Work of ecumenism belongs to us all

This is the first column in a monthly series regarding the work of the archdiocesan Office of Ecumenism. I am pleased to be able to share with all of you in the Archdiocese of Indianapolis the gift and challenge of ecumenical work—a work, as we shall see, which belongs to us all.

What is ecumenism? It is rooted in the Greek word “oikomene.” In the days of the early Church, it referred to “the whole inhabited world,” which in that time meant the Roman Empire. Today, it is a movement among Christians to bring about greater Christian unity or cooperation.

Christian denominations and Christian Churches are separated by doctrine, history and practice. Many hope that one day there will be one Christian Church. They base their hope upon Jesus’ own words in the Gospel of St. John: “Ut unum sint,” which means “that they all may be one” (Jn 17:21-22).

Two important documents of the Second Vatican Council underpin Roman Catholic participation in the ecumenical movement: the “Dogmatic Constitution on the Church” and the “Decree on Ecumenism.” Both were promulgated at the Council on Nov. 21, 1964. They are inextricably linked theologically.

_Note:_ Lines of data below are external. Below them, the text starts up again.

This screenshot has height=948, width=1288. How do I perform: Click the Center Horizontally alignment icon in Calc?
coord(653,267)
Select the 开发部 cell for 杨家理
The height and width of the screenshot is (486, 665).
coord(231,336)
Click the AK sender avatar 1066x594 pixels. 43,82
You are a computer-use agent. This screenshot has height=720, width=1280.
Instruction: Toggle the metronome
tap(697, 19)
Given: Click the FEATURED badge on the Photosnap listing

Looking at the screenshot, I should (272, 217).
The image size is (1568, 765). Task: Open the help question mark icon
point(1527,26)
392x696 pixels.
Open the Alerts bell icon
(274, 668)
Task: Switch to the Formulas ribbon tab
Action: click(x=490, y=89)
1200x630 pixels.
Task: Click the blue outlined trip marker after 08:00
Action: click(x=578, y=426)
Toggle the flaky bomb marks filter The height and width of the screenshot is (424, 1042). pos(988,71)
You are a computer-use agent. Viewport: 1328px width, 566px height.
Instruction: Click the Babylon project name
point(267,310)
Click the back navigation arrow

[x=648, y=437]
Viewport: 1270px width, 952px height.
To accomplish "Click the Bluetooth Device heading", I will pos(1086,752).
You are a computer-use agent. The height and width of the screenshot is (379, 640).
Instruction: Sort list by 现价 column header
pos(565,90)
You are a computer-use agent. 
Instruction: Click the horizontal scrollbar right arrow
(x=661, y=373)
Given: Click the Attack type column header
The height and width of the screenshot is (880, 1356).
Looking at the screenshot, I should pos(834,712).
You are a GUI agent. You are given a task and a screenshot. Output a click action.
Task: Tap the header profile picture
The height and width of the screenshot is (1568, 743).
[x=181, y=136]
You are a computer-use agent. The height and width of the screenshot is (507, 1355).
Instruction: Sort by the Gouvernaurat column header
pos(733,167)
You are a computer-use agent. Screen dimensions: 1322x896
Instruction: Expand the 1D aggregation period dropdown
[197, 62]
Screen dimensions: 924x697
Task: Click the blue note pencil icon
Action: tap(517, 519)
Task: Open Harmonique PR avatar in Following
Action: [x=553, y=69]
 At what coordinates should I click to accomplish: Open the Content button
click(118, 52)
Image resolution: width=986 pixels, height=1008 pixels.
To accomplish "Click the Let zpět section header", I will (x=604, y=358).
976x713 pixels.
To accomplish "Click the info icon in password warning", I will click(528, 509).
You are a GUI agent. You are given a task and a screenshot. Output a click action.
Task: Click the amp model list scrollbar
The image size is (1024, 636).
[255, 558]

The “Dogmatic Constitution on the Church” (“Lumen Gentium”) describes the Church as a mystery, a communion of baptized believers, the people of God, the Body of Christ, and as a pilgrim moving toward fulfillment in heaven but marked on Earth with “a sanctity that is real, although imperfect.”

In Chapter II, “On the People of God,” it states: “The Church recognizes that in many ways she is linked with those who, being baptized, are honored with the name of Christian. …” (#15). They honor Scripture and usually are consecrated in baptism.

Many, particularly Eastern Orthodox Christians, recognize and accept other sacraments, rejoice in the episcopate, celebrate the holy Eucharist and cultivate devotion toward the Virgin Mother of God. They share in prayer and other spiritual benefits. They in some real way are joined with us in the Holy Spirit, and to them, too, he gives his gifts and graces.

“In all of Christ’s disciples, the Spirit arouses the desire to be peacefully united, in the manner determined by Christ, as one flock under one shepherd, and he prompts them to pursue this end” (#15).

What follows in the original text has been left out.